Olympia Geary just wants to come home.
The 23-year-old Oamaru beauty queen has been laid up in a Greek hospital bed for a months, and says she is bored, worried, and a bit depressed.
She has been worrying not only about her severely damaged leg, but also about how she will pay a huge hospital bill.
Her care is costing about €3000 ($6150) a day.
Miss Geary's three year "OE" came to an abrupt end last month when her left kneecap was destroyed in a road accident.
She is recovering in St Andrew's Hospital in Patras, in southern Greece, after four sessions of surgery, including an eight-hour operation, during which muscle was removed from her back and put into her leg.
This week, she said the impact of the collision in which she was involved "sliced off" half her leg and she was lucky to still have it.
Her travel insurance had expired and she did not renew it, which was "my own silly fault".
The enormous hospital bill was likely to be "hanging over my head for the rest of my life", she said.
In 2001, Miss Geary, then 18, was crowned Miss North Otago and attended the Miss World New Zealand contest in Auckland.
At that time, she was employed as a dental assistant; she later worked as a pharmacy assistant.
She also worked nights at a nightclub and a tavern to pay for her overseas trip.
She went overseas alone, basing herself in London.
She went to Greece six weeks before the accident, working for the promoters of a three-month-long beach party.
She had been intending to return home to Oamaru, but on July 3, the moped on which she was a pillion passenger was hit by a car.
Ms Geary said the Australian friend driving the moped, Kenny Lewis, did not see the car when he did a u-turn.
Mr Lewis, who had been on the island only three days, broke his arm and leg and had returned to Sydney.
"He's pretty gutted," Ms Geary said.
She was taken to a local hospital, then transferred to a Patras hospital, where there was a plastic surgeon.
The first operation she had was to save her leg, the second to clean the wound, the third to transfer muscle and the fourth to graft skin.
She was hoping to be able to fly home within the next couple of weeks, accompanied by her mother, Cindi, who travelled to Greece after the crash to be with her only child.
Ms Geary said she was heartened by her mother's arrival and also visits from friends.
She spent her days reading magazines and "watching crap Greek television".
She could walk in a walking frame "only a little bit" and a brace was holding her leg straight. Eight pins, "more like knitting needles", were inserted in the leg.
News of Ms Geary's plight had spread quickly in Oamaru and people wanted to know what they could do to help, her aunt Wendy Geary said this week.
Feeling helpless at being so far away, the only thing she could think of was donations to assist with the hospital bill and flights home.
The Oamaru branch of Westpac bank had agreed to set up an account and was receiving donations.
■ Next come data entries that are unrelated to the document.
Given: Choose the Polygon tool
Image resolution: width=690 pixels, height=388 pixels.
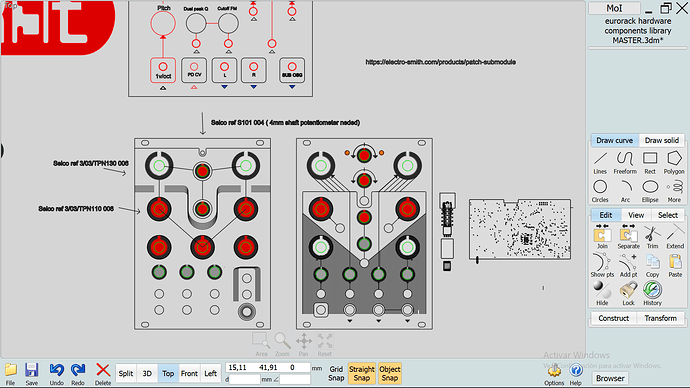Looking at the screenshot, I should click(674, 163).
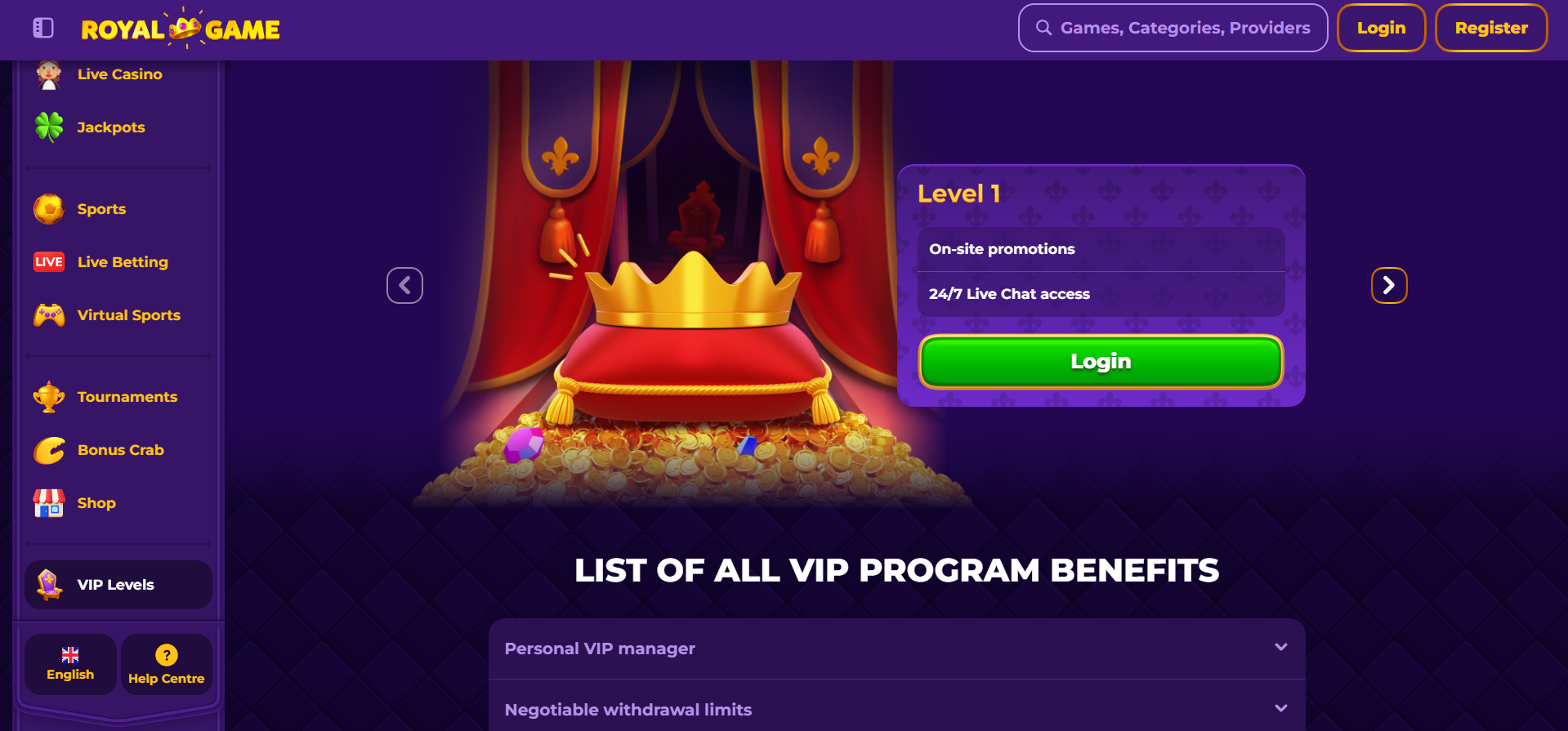Select the red LIVE Betting badge icon
1568x731 pixels.
point(49,262)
"A lot of people want to help. I didn't know any other way of doing it," she said.
This week, Oamaru restaurant proprietor Trish Woods-Whiting said Ms Geary was "such a lovely girl".
She planned to run a raffle and have a donation box at the restaurant.
"This is a young girl that's given something back to Oamaru," she said. "I think Oamaru should get behind her and try and bring her home and help pay her medical fees.
"I just feel this is one of our own. We need to do something."